Search the entries for the word "dropdown". Copy every line where it turns up.

[Stored data entries]
═══
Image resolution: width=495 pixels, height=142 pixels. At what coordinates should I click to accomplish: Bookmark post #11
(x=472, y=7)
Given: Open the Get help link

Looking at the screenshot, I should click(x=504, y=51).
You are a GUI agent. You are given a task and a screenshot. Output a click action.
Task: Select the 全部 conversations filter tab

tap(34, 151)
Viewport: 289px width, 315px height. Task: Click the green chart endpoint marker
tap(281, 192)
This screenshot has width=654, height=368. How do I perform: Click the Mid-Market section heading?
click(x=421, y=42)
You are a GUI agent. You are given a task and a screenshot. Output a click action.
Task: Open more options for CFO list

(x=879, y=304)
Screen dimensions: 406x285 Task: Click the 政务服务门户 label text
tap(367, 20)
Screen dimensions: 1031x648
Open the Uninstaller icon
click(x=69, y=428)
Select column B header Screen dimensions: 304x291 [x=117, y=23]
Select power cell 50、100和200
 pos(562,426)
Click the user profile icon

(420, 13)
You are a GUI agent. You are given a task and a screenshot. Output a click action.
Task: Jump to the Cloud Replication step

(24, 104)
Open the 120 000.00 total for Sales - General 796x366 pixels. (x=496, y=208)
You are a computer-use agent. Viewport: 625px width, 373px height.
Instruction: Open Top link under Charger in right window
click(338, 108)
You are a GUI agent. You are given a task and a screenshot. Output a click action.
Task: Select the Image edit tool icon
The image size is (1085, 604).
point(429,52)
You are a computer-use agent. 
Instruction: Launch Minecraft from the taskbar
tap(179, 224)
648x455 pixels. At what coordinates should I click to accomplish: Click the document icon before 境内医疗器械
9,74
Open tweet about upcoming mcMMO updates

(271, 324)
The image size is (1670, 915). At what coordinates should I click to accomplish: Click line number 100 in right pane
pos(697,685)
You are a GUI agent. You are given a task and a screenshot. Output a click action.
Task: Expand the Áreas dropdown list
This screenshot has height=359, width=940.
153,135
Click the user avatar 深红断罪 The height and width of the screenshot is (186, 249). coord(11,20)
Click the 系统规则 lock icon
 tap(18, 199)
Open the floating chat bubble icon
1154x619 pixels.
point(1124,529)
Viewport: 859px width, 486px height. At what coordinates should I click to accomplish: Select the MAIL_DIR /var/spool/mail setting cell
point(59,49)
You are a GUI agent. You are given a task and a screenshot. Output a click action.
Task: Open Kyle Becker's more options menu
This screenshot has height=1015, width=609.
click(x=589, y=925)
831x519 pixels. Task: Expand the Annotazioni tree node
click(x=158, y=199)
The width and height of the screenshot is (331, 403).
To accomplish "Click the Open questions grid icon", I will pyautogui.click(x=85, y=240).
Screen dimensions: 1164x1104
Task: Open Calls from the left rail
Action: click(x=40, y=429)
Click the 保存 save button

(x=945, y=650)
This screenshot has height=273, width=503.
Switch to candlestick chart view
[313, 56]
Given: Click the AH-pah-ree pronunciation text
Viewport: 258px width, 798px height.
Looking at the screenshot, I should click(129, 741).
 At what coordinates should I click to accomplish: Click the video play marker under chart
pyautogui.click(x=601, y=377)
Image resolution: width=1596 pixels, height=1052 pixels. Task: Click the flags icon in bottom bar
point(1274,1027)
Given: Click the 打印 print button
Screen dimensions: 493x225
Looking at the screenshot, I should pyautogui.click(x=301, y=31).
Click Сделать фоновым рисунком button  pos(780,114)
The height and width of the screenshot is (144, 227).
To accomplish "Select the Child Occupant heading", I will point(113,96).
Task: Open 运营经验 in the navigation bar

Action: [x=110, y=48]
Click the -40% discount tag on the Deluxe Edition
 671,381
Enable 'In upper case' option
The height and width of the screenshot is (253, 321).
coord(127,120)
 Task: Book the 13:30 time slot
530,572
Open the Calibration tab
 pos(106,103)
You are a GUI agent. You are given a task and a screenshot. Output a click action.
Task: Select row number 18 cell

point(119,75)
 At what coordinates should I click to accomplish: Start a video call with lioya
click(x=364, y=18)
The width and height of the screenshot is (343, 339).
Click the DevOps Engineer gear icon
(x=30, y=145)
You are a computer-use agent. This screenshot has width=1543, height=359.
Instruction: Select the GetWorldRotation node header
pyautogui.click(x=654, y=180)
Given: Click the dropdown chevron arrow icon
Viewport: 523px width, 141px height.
═══
### ANSWER BELOW
Task: Expand the Áreas dropdown list
Given: Click the dropdown chevron arrow icon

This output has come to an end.